TASK GOAL:
Please render the listing below as a Markdown table with the columns Row and Line text. Number every line and omit any blank lines.

(Extracted records)
* * * *
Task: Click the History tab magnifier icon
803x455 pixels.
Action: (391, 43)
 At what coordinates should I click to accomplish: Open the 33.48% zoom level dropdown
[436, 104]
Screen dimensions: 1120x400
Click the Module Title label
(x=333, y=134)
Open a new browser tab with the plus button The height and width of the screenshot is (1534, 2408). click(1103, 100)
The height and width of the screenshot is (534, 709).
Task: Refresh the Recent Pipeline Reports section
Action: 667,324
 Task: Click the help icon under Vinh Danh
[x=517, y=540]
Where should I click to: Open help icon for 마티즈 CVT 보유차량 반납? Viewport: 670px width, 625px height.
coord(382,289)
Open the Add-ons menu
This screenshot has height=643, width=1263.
* * * *
OUTPUT:
| Row | Line text |
|---|---|
| 1 | Task: Click the History tab magnifier icon |
| 2 | 803x455 pixels. |
| 3 | Action: (391, 43) |
| 4 |  At what coordinates should I click to accomplish: Open the 33.48% zoom level dropdown |
| 5 | [436, 104] |
| 6 | Screen dimensions: 1120x400 |
| 7 | Click the Module Title label |
| 8 | (x=333, y=134) |
| 9 | Open a new browser tab with the plus button The height and width of the screenshot is (1534, 2408). click(1103, 100) |
| 10 | The height and width of the screenshot is (534, 709). |
| 11 | Task: Refresh the Recent Pipeline Reports section |
| 12 | Action: 667,324 |
| 13 |  Task: Click the help icon under Vinh Danh |
| 14 | [x=517, y=540] |
| 15 | Where should I click to: Open help icon for 마티즈 CVT 보유차량 반납? Viewport: 670px width, 625px height. |
| 16 | coord(382,289) |
| 17 | Open the Add-ons menu |
| 18 | This screenshot has height=643, width=1263. |